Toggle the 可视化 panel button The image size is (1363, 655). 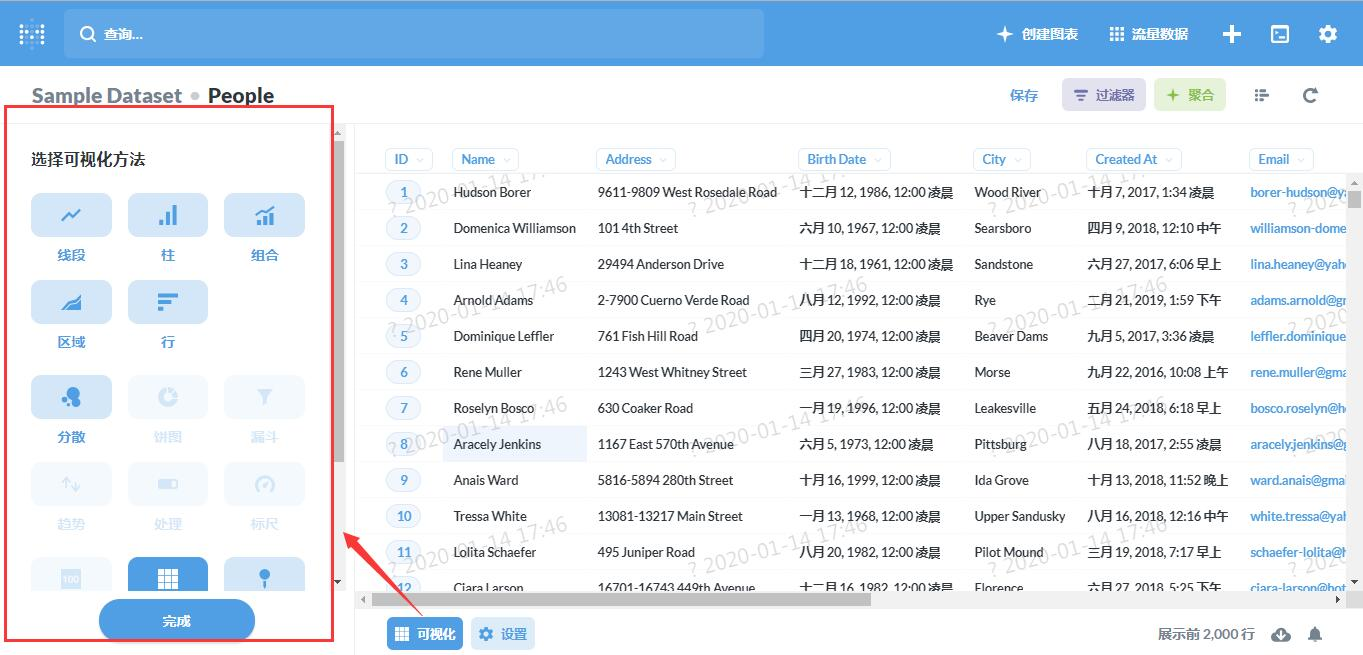pyautogui.click(x=425, y=634)
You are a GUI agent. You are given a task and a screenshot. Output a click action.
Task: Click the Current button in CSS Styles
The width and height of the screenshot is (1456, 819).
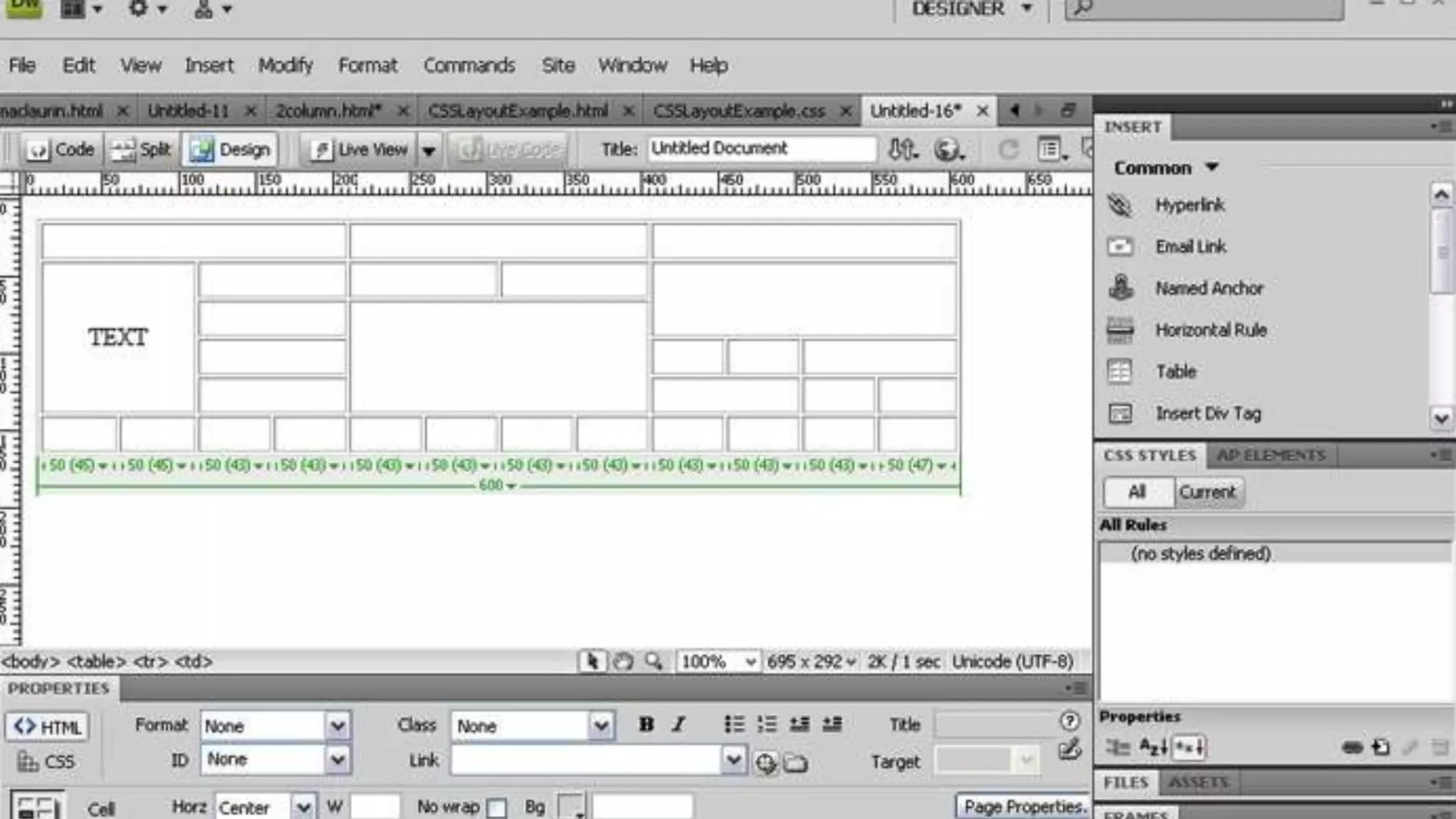(1207, 492)

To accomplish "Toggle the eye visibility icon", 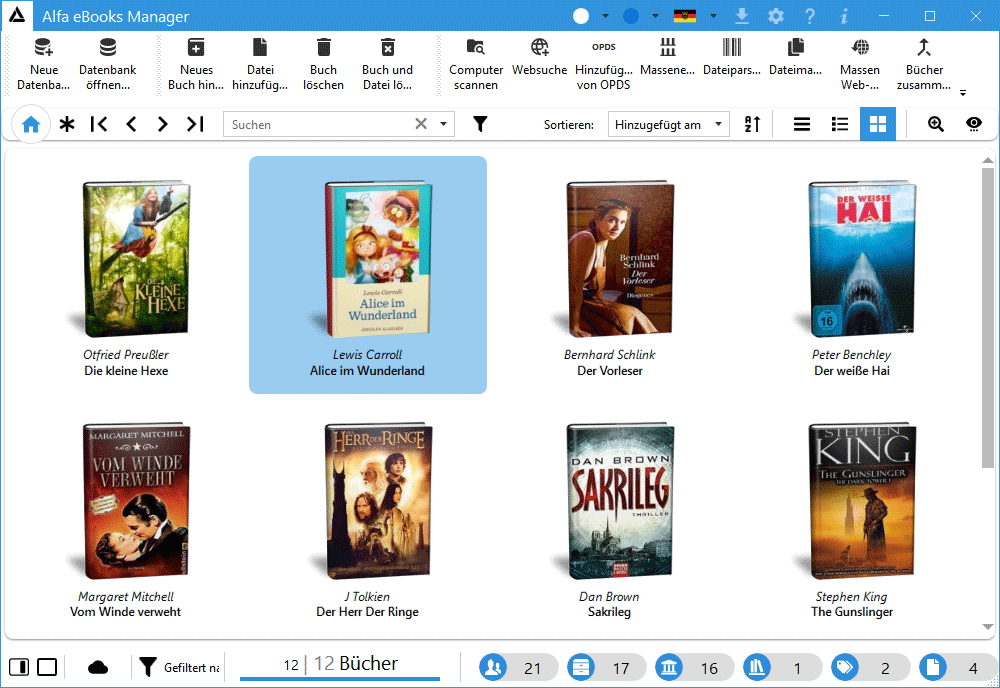I will click(x=974, y=124).
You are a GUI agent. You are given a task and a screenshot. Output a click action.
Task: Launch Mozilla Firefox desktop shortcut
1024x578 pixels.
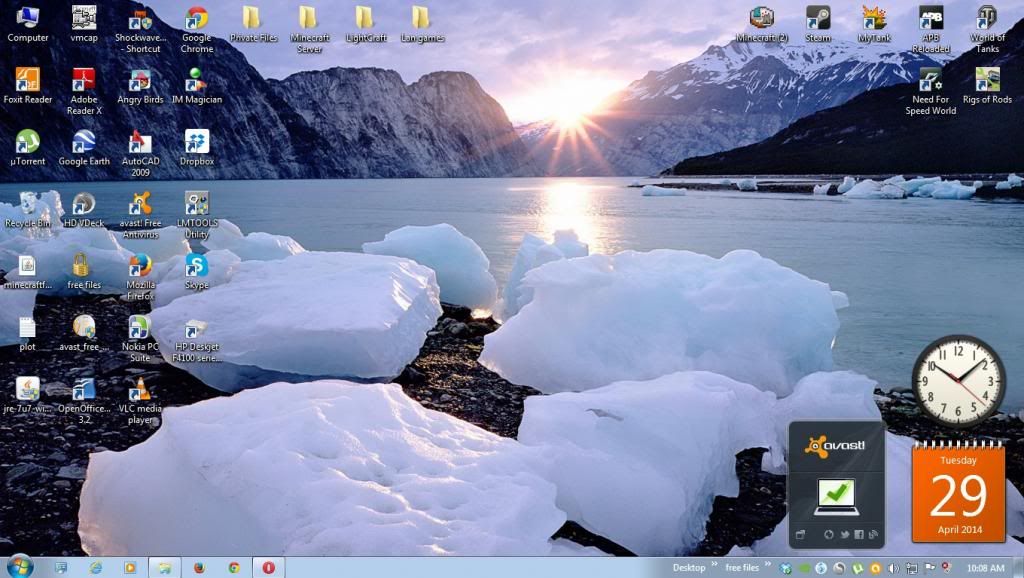pos(141,267)
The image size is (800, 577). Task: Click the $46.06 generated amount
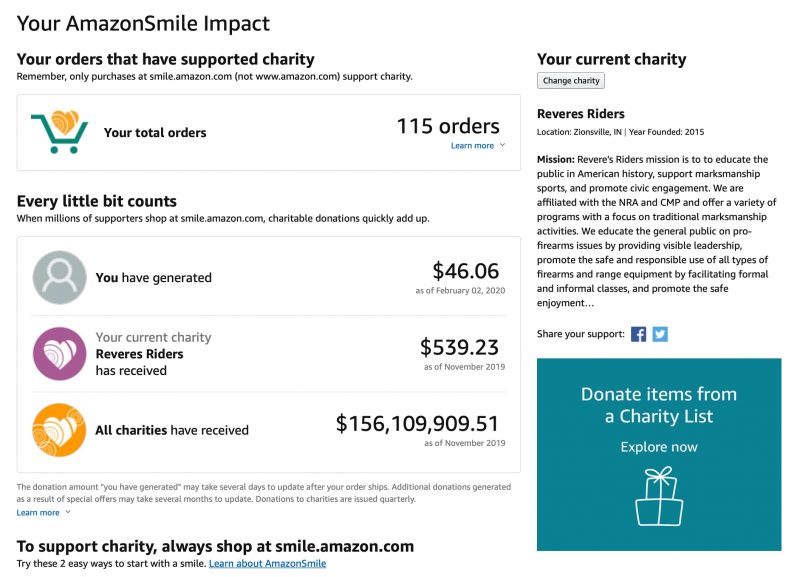(465, 271)
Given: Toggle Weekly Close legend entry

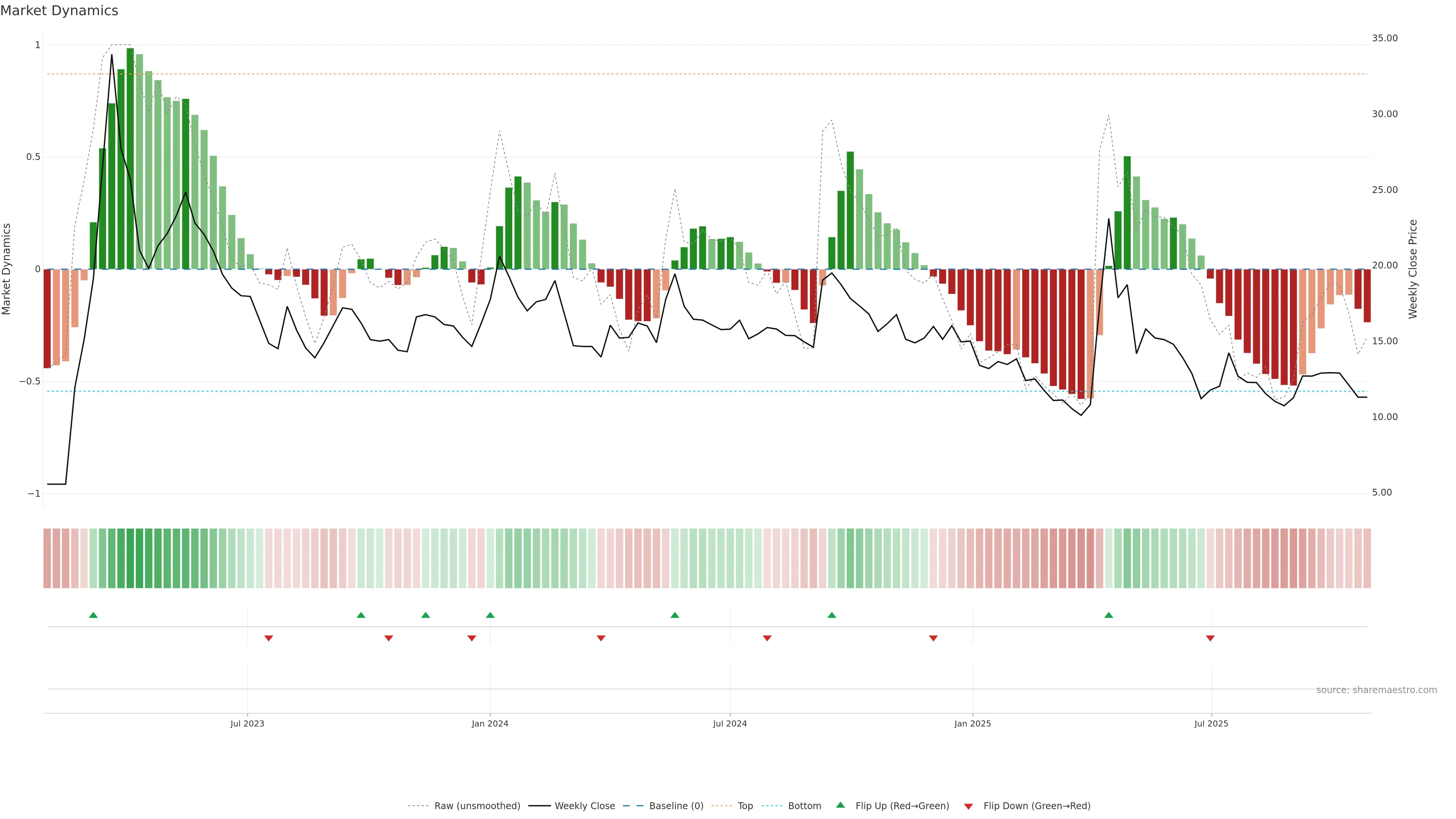Looking at the screenshot, I should [584, 806].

## Prompt:
Please return the stretch from the line containing "The image size is (800, 577)." through the end of the items, word for word, leaving out the pictures.

## Solution:
The image size is (800, 577). Task: Click the $46.06 generated amount
(465, 271)
Given: Toggle Weekly Close legend entry

Looking at the screenshot, I should [584, 806].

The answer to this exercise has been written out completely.